Another Western artist known for expressive line was Hans Hartung, who held that lines were geometric shapes automatically produced by subconscious guidance. For that reason his work emphasized the presence of the artist's hand in its movements and gestures, and through line itself he established surreal, imagistic spaces. In Ohne Titel, from 1949 (Fig. 2), we can see how Hartung's theories were realized. But while Hartung's brushwork embodies a sense of movement, it goes no further, and it lacks the brush techniques that Chu learned from Chinese calligraphy. These techniques show in his beautifully formed dots, turning strokes, and diagonal downward strokes. Chu also reinterprets, as part of his modern painting vocabulary, the notion that 'painting and calligraphy derive from the same source,' and his painting takes on an extra note of Eastern philosophy and Zen meaning through the influence of his interlocking calligraphic lines. It has been said that 'the idea exists before the brush,' and the idea informs the painting; Chu Teh-Chun here uses his sense of line to create an ingeniously moulded concept of space.

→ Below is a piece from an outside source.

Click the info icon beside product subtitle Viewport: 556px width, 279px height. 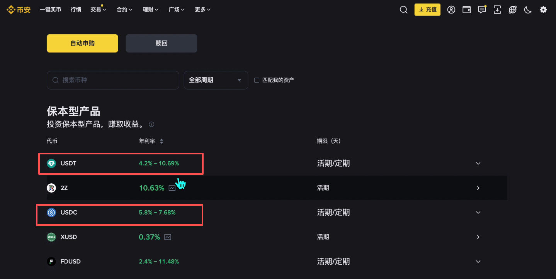(x=151, y=124)
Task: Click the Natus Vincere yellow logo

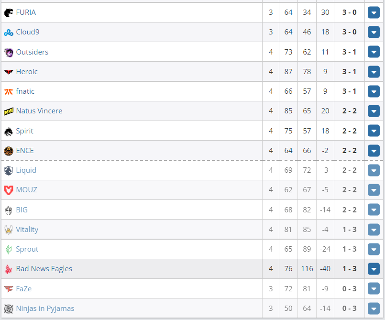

Chu Teh-Chun's efforts to meld the techniques of Eastern and Western art achieved even greater maturity in his later periods. In this Untitled, Chu imparts dynamism to his canvas through a combination of geometric lines and flat areas of colour. The diversely layered dots and areas of flat colour interspersed among his lines heighten the contrast between the energy of the lines and the stillness of the colours. But neither clashes with the other, and together they produce a beautiful symphony of harmonious energy. Within the depth of his pictorial space, Chu takes advantage of the intense contrasts between hues and between dark and light areas to impart a sense of space that pervades the entire work. Chu said, 'I hope to forge a new style of abstract painting out of the colour relationships of Western art and the abstract lines of calligraphy: a concept of abstraction that will be able to express what is inexpressible in the lyrics of our classical Chinese poetry.' Through his non-geometric abstract pictorial space, Chu conveys his direct, intuitive understanding of the essence of the real world, while the flowing movements of his brush and colours mirror his own deep inner sense of peace. This kind of art combines the rationality of 'cold' abstraction, the emotion of 'hot' abstraction, and the lyrical qualities of Chinese abstraction. Chu Teh-Chun takes the hidden energies of life and his artistic experience and transforms them into a highly personal statement, a pure artistic vocabulary.